● **What you should do**
Which lines below hold the word "green"? Report each one.

[Stored records]

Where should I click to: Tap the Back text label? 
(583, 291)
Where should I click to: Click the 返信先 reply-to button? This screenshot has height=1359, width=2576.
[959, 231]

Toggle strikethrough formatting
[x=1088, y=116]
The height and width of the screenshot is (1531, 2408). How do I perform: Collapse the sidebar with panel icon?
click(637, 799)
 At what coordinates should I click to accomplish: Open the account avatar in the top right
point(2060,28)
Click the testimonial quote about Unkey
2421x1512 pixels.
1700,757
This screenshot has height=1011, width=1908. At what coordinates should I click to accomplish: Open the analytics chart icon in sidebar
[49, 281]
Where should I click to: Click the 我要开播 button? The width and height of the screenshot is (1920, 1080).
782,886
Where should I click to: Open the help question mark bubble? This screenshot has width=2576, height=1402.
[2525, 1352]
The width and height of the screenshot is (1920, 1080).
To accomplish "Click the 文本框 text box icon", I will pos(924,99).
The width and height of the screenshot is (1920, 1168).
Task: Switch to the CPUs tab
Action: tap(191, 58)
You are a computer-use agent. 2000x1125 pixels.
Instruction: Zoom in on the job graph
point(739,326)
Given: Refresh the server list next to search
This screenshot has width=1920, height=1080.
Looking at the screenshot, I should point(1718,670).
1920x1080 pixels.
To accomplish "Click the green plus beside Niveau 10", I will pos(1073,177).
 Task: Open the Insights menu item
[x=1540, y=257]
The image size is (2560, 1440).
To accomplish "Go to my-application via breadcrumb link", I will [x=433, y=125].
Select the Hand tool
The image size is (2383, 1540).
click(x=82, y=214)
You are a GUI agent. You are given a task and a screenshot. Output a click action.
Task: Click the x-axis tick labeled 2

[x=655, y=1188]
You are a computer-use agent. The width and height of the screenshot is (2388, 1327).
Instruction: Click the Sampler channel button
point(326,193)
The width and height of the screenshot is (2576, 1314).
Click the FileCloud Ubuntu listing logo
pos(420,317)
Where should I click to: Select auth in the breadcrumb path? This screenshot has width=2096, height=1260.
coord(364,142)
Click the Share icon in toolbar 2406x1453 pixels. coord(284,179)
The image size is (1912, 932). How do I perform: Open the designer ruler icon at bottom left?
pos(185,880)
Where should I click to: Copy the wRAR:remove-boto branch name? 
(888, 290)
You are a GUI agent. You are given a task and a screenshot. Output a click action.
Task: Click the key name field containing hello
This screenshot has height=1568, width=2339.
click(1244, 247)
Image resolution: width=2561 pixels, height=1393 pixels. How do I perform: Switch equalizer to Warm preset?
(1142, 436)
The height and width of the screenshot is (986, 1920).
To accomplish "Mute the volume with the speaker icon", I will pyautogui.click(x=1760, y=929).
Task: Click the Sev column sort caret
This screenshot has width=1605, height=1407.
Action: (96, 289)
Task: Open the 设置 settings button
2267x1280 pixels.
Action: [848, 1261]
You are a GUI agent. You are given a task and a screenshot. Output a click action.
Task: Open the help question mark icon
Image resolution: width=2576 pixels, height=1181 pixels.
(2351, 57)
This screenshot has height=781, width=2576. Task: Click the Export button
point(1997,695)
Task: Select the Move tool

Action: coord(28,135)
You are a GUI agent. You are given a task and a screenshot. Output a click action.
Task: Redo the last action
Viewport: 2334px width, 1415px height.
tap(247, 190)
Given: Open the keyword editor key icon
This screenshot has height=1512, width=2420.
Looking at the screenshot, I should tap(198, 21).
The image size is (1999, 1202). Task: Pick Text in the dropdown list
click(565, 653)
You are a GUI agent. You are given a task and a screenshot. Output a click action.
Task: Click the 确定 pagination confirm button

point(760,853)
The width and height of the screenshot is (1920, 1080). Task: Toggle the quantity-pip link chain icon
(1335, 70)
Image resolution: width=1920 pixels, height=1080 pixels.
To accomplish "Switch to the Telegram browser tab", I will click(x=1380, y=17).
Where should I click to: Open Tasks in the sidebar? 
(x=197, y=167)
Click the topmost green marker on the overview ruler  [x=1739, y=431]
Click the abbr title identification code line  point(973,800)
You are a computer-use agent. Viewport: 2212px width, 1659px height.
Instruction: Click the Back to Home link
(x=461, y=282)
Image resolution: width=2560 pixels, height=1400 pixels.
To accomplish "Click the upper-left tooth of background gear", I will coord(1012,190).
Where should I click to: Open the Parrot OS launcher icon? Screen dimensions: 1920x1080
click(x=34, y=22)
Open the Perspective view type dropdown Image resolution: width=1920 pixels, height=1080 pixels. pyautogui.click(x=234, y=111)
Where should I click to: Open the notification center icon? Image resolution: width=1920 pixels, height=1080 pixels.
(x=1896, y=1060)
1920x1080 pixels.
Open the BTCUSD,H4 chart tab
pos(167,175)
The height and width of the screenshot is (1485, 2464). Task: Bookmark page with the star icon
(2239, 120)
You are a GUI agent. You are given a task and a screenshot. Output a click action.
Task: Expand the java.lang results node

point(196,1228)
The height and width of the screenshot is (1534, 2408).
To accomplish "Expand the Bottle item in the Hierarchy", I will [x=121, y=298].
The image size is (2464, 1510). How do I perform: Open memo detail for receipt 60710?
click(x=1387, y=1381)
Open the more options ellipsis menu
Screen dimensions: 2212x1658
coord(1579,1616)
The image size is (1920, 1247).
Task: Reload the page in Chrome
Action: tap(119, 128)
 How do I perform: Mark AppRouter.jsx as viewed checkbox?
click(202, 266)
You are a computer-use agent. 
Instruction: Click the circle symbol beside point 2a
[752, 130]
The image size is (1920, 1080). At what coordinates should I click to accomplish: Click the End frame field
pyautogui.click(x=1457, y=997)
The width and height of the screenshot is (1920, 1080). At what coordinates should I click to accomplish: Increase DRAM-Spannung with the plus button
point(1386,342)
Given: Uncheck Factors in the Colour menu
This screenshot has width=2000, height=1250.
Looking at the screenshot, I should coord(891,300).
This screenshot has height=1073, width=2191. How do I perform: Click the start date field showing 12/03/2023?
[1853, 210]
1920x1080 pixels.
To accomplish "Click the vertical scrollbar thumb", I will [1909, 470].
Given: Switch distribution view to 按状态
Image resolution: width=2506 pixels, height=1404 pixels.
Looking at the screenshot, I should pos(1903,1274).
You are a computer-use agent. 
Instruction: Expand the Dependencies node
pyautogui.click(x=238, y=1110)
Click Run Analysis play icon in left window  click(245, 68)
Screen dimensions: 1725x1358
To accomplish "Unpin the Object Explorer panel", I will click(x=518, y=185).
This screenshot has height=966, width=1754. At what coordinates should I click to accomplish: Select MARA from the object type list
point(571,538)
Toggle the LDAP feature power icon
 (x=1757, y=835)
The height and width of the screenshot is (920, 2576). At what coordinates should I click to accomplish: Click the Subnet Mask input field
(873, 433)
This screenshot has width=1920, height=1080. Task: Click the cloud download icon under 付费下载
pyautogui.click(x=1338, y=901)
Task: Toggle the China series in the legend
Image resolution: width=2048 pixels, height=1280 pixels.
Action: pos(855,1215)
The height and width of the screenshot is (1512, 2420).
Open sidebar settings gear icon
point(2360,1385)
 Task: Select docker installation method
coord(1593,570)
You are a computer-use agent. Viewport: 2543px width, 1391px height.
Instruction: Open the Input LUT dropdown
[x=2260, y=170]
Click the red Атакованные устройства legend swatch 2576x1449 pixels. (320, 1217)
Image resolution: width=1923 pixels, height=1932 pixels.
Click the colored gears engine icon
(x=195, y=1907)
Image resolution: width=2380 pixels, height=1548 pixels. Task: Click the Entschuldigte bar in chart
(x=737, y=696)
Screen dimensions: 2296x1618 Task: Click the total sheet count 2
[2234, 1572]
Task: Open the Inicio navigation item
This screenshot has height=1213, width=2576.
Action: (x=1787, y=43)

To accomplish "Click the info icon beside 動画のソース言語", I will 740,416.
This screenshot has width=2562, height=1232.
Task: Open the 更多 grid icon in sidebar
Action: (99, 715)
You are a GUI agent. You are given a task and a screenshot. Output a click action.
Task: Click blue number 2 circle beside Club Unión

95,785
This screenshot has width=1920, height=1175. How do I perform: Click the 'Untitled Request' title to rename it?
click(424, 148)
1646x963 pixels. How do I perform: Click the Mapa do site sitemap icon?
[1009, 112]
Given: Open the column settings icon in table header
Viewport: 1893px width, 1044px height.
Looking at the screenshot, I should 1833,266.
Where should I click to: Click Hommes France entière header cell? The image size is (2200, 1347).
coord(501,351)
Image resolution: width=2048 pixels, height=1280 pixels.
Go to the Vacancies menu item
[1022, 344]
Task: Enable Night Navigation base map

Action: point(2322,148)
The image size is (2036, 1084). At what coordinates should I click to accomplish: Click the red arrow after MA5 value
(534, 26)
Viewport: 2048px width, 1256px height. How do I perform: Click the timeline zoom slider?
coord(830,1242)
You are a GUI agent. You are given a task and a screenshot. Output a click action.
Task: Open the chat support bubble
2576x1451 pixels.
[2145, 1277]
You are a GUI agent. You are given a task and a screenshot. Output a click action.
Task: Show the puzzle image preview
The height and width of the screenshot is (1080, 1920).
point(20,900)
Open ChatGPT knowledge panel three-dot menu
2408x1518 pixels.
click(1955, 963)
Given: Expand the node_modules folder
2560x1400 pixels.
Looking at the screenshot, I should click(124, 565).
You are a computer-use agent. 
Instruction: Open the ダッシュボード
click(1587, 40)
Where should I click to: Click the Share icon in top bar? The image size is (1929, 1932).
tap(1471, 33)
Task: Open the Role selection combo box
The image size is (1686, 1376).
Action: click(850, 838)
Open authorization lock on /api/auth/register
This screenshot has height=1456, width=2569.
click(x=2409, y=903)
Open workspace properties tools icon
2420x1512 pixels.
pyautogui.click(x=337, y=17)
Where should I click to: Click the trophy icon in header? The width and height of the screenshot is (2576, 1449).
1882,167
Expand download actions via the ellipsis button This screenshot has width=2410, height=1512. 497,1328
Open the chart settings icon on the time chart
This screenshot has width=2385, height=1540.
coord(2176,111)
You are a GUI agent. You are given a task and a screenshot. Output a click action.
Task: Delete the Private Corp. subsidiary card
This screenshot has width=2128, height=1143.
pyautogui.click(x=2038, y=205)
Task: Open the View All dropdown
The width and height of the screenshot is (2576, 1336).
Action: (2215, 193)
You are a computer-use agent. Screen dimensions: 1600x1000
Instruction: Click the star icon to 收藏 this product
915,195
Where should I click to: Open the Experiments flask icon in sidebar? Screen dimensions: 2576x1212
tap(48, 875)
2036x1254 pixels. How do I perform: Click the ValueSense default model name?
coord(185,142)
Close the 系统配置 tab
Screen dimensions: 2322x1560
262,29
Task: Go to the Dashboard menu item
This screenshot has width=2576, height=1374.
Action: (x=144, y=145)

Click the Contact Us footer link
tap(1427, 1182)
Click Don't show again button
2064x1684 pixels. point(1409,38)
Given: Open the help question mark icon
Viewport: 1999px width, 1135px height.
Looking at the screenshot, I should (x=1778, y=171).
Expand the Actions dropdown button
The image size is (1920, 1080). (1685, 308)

● **Result for this task**
To accomplish "Click the green plus beside Niveau 10", I will pos(1073,177).
Click the topmost green marker on the overview ruler  [x=1739, y=431]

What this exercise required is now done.